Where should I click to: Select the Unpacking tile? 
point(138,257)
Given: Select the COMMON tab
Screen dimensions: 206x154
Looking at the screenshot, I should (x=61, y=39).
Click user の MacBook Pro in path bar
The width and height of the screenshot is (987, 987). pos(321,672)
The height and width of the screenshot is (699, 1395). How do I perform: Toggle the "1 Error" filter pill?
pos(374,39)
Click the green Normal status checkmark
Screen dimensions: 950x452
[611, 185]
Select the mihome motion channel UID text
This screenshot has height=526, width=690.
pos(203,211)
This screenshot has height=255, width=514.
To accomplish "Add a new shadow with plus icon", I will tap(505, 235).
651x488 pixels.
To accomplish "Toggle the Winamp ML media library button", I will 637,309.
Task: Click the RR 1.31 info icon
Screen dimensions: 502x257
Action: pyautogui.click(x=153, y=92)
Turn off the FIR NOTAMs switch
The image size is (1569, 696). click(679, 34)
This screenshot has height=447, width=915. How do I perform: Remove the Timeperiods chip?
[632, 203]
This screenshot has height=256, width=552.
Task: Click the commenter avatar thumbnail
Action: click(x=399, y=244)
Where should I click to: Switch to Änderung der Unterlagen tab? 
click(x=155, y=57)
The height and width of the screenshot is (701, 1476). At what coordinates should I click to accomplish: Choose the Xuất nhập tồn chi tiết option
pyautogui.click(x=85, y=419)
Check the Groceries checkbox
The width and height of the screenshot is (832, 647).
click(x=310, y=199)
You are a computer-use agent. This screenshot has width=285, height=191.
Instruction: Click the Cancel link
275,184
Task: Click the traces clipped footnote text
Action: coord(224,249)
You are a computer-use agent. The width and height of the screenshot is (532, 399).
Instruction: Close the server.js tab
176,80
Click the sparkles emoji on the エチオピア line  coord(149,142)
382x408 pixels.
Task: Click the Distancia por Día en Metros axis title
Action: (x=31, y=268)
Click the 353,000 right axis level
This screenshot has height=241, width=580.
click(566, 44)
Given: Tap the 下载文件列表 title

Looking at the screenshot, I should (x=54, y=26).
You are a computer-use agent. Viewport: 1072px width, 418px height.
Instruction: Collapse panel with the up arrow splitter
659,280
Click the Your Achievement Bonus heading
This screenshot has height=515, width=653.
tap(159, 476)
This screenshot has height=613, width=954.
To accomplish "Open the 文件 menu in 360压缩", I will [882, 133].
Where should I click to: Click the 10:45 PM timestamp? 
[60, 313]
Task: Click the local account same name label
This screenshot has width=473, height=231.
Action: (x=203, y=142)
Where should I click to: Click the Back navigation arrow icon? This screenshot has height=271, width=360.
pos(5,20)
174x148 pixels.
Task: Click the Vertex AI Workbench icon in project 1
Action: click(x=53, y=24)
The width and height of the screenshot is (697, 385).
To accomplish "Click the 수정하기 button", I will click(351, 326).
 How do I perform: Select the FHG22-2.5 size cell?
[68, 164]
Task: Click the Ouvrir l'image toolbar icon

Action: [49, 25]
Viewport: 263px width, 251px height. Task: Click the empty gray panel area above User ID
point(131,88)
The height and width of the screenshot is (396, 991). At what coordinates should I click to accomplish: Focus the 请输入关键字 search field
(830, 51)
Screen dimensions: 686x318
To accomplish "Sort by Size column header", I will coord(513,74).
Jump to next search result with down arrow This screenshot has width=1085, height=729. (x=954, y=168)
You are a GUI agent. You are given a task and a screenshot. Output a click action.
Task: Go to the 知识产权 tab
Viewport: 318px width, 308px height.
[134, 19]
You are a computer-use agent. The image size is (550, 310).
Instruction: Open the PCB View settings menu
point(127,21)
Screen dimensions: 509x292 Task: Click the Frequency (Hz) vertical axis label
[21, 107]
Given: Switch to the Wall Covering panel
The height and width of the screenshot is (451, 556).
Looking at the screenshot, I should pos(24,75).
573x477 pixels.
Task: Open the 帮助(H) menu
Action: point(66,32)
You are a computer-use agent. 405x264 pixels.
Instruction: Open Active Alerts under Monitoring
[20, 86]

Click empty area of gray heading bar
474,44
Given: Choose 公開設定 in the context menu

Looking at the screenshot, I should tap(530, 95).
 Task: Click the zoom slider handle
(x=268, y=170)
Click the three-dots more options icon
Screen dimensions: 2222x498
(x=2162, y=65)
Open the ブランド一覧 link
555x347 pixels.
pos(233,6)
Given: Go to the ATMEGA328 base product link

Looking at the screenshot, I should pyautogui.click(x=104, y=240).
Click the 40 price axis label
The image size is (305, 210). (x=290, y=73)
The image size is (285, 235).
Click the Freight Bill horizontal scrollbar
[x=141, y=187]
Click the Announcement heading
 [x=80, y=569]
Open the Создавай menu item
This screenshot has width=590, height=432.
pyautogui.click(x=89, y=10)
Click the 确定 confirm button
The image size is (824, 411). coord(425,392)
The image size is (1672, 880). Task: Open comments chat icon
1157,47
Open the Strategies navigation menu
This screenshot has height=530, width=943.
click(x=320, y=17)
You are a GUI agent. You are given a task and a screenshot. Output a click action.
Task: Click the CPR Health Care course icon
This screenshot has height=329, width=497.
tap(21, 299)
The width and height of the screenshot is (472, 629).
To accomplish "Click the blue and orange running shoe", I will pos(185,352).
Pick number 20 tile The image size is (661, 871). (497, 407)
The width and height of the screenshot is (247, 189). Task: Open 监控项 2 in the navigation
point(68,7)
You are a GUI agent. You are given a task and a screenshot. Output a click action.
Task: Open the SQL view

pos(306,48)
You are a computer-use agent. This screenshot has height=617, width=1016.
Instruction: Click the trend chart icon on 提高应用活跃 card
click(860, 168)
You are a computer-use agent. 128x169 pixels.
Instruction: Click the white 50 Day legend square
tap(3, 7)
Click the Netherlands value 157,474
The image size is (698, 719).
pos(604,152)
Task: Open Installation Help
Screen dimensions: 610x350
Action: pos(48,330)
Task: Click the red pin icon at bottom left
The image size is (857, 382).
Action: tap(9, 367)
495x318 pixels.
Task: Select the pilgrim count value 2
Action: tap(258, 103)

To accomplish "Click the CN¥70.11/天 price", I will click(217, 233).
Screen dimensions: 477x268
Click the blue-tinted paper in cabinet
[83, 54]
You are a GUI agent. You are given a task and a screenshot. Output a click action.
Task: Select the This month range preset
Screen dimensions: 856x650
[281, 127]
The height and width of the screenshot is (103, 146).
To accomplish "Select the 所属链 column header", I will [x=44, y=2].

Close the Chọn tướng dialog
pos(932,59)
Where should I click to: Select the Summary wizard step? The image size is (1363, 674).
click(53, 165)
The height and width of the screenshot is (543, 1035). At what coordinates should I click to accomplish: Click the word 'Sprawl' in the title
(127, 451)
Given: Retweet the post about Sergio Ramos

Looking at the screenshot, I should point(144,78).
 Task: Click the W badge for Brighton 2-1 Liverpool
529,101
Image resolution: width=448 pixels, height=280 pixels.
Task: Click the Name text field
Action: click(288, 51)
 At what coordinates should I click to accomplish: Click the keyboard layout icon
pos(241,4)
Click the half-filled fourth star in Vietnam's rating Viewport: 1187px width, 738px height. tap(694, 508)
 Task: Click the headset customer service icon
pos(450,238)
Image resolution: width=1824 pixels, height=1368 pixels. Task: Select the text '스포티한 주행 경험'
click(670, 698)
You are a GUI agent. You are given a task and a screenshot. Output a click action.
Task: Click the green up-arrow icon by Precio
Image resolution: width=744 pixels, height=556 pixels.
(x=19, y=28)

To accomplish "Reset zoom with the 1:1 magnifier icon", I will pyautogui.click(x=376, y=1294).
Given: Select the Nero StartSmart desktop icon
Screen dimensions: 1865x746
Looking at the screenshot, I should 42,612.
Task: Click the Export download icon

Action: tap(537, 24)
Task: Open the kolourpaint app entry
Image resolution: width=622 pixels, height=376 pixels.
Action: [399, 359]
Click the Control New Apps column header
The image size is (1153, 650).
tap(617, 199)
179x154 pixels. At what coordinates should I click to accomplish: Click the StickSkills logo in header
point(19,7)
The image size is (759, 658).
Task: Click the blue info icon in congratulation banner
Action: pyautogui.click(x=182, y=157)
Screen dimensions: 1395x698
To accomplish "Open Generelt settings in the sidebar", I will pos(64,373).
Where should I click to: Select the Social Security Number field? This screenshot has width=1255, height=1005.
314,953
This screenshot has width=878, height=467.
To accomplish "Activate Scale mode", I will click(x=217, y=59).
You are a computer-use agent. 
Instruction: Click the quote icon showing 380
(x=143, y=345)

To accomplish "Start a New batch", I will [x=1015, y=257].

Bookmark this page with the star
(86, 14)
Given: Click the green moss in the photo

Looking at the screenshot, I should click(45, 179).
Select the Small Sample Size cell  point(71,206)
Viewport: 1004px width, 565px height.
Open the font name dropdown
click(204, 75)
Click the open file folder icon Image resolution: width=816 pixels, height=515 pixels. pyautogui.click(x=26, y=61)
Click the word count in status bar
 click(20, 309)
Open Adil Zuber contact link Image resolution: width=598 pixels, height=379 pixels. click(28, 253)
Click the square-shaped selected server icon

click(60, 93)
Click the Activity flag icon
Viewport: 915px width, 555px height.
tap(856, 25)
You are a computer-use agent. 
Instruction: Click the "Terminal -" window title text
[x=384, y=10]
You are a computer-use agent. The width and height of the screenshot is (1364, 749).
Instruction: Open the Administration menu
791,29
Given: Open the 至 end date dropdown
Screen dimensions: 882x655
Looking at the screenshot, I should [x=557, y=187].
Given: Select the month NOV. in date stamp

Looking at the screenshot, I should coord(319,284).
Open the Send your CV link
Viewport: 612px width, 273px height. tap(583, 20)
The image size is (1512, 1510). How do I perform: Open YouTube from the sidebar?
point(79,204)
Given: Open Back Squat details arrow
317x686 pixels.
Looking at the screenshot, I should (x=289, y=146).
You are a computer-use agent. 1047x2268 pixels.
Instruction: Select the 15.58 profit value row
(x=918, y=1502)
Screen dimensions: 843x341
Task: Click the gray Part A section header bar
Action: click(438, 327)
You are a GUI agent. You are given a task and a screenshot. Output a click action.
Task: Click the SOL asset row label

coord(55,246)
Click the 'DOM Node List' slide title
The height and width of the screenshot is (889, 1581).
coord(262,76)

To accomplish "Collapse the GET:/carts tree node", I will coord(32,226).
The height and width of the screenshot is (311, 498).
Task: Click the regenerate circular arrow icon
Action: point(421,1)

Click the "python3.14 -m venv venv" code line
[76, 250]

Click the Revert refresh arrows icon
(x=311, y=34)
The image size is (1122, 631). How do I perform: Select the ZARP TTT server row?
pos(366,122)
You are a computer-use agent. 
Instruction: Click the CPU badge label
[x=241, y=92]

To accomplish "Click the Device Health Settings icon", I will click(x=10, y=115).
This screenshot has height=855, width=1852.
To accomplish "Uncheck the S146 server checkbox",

_To do:_
In the listing above, locate the line containing "Viewport: 915px width, 555px height." and the line containing "Given: Open the 至 end date dropdown". Transcribe those two lines and everything between them, exactly as written.

_Response:_
Viewport: 915px width, 555px height.
tap(856, 25)
You are a computer-use agent. 
Instruction: Click the "Terminal -" window title text
[x=384, y=10]
You are a computer-use agent. The width and height of the screenshot is (1364, 749).
Instruction: Open the Administration menu
791,29
Given: Open the 至 end date dropdown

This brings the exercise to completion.